The effect of habitually large protein intake on renal function of strength athletes: an update
© Lowery et al; licensee BioMed Central Ltd. 2011
Published: 7 November 2011
A quasi-experimental study was performed to evaluate the renal effects of large, chronic protein intakes among strength athletes. Population-specific data are still lacking regarding this cohort of athletes who commonly seek additional protein for performance and body composition purposes.

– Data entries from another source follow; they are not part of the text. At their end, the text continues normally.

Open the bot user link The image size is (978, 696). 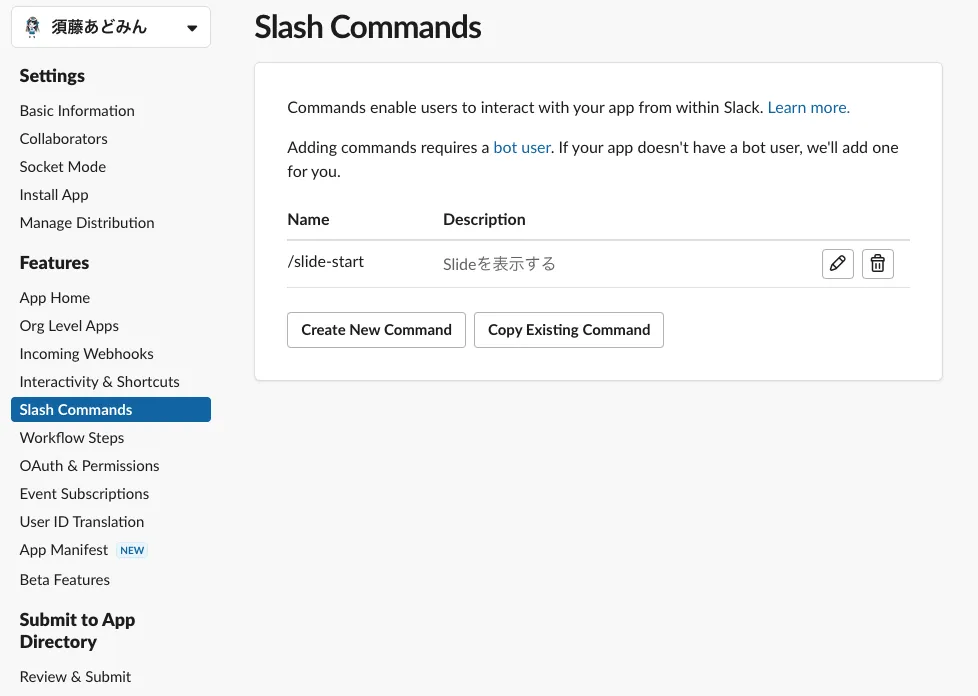(522, 148)
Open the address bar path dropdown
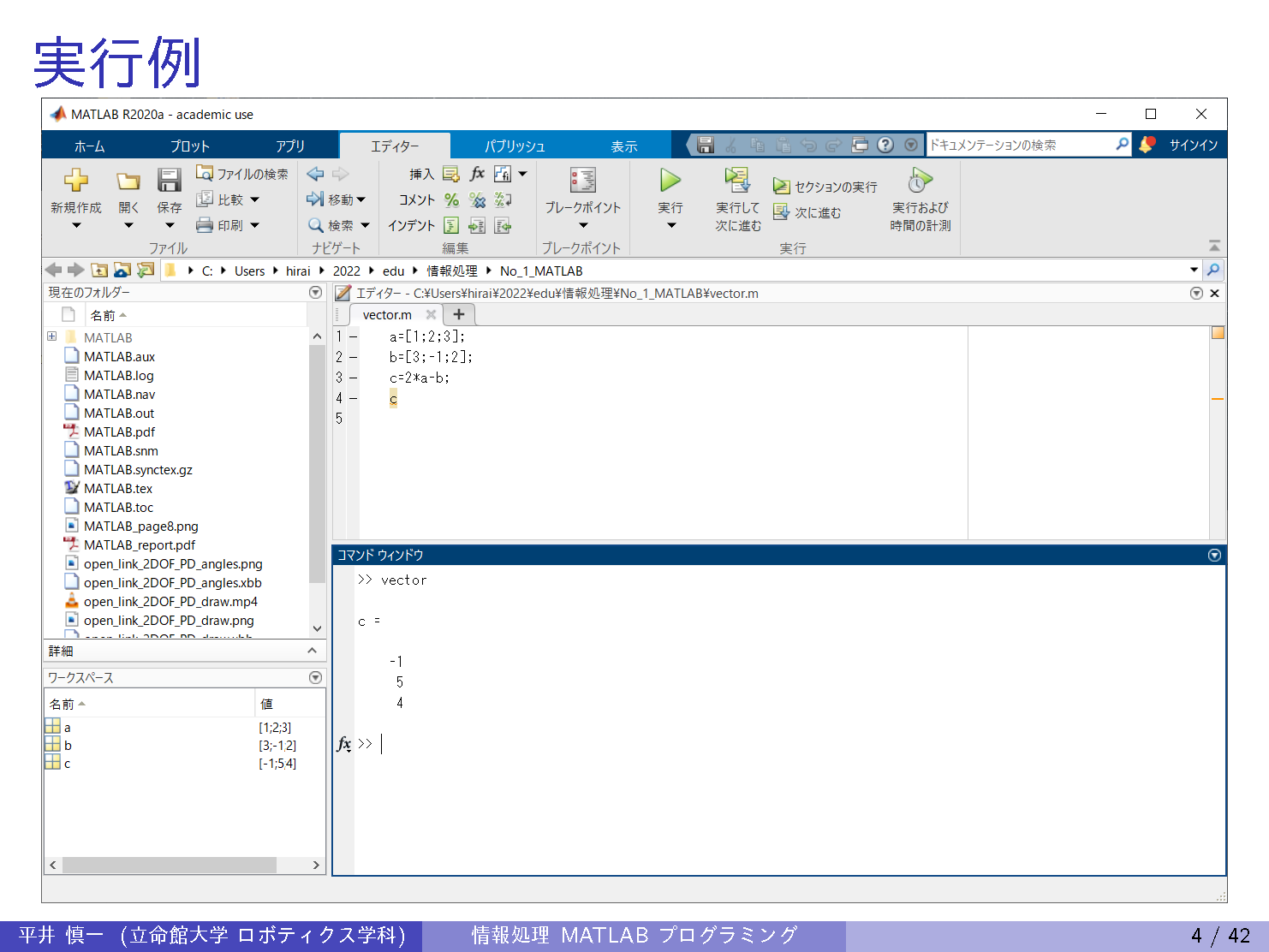This screenshot has height=952, width=1269. (1194, 271)
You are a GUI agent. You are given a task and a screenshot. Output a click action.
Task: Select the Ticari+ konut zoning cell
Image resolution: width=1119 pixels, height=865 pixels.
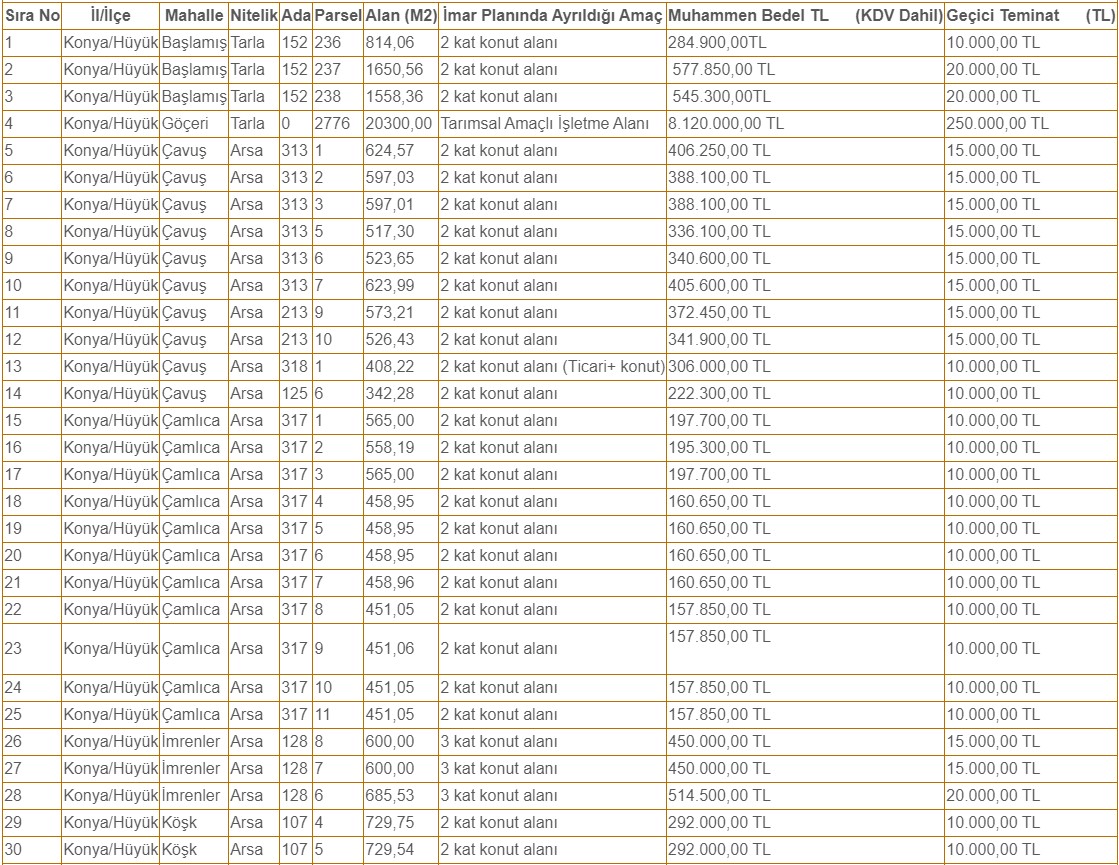552,367
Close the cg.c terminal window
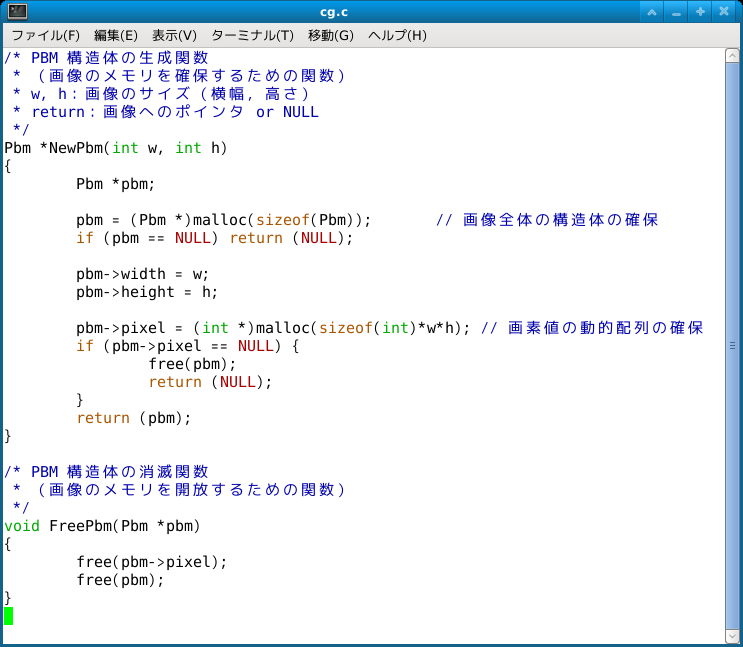 [724, 12]
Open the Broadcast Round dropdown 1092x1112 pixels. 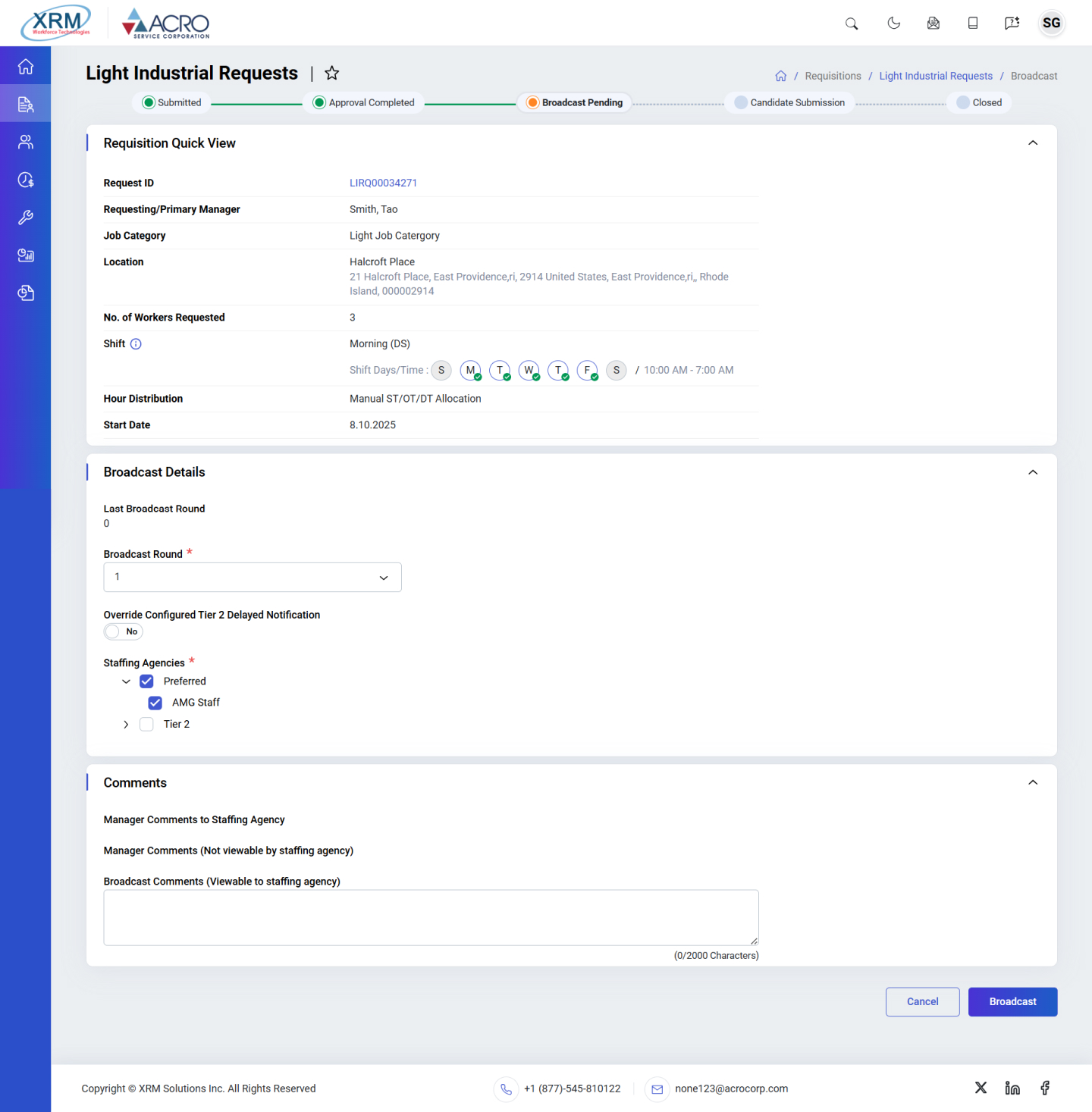point(253,578)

In a design involving self-report, estimated and direct measures, urinary variables of renal function (extrapolated morning fasted- and actual 12-hour creatinine clearance) were assessed via a DCA 2000 urinalysis analyzer (Bayer healthcare, LLC, Elkhart, IN) in Caucasian male strength trainers (N=17) who do (PROT) and do not (CTRL) seek ample protein intake via foods and supplements. Use of fasted urinary Cr values in some creatinine clearance (CrCl) expressions allowed for comparisons beyond spot measures, without interference of daytime meals and mild activities. CrCl was derived as follows: UCr x Uvol / PCr x min. where U = urinary and P = plasma. Direct plasma variables (i.e. a standard “renal panel”) were also measured via commercial techniques (LabCare Plus, Barberton, OH) and compared. Body mass and composition were also assessed via balance scale and dual x-ray absorptiometry (DEXA). All participants abstained from exercise for three days prior to testing.

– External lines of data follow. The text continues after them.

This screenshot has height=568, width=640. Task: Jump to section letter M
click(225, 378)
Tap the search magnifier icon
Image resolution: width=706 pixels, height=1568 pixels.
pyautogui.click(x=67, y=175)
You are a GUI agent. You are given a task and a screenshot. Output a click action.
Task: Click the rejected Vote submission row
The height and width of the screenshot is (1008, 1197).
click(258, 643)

Over a reported 9.1+/-6.5 year period, chronic protein intakes (mean+/-SD: PROT 2.5 +/-0.83 g/kg, CTRL 1.27+/-0.33 g/kg), were greater in the protein seeking group (p < 0.05) as verified by diet logs. Concomitant with significantly greater 12-hour urine output (PROT 1811 +/-896 ml vs. CTRL 1162 +/-447 ml), no statistically significant effects were detected in creatinine clearance extrapolated from fasting urinary Cr values (PROT 255.0 +/-147.9 ml/min*1.73m2 vs. CTRL 196.5 +/-50.6 ml/min/1.73m2)or from actual 12-hour creatinine clearance (PROT 166.0 +/-59.1 ml/min*1.73m2 vs. CTRL 160.2 +/-38.5 ml/min/m2).Similarly, no differences were observed among serum variables including creatinine, BUN:Cr ratio, sodium, potassium, chloride, anion gap, calcium, albumin, or phosphorus. There was a trend toward higher BUN in PROT (8.8 +/-1.3 mg/dl vs. CTRL 8.4+/-1.8 mg/dl) but this disappeared when normalizing for serum creatinine. Groups did not differ in age but did differ in body mass (PROT 98.3 +/-16.8 kg vs. CTRL 83.3 +/-7.0 kg; p < 0.05) and fat free mass (PROT 79.0 +/-9.9 kg vs. CTRL 68.9 +/-6.7 kg; p < 0.05).

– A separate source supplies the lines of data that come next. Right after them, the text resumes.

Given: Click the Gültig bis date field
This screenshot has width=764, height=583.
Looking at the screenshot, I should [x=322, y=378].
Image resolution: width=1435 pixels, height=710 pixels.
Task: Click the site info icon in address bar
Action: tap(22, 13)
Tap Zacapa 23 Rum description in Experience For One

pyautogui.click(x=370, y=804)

It is concluded that, within the limitations of this research design, a multi-year intake of ample protein among male Caucasian strength athletes does not affect common markers of renal function. Future research should focus on long periods of high protein intake using true experimental designs, specific protein types, more sensitive renal function techniques such as inulin clearance, and any potential differences between protein foods versus supplements.
The authors would like to thank Dr. Troy Smurawa, University of Akron Health Services for his assistance with the serum variables and Director Kathryn Watkins-Wendell of the University of Akron Office of Research Services for her support of this student-faculty research.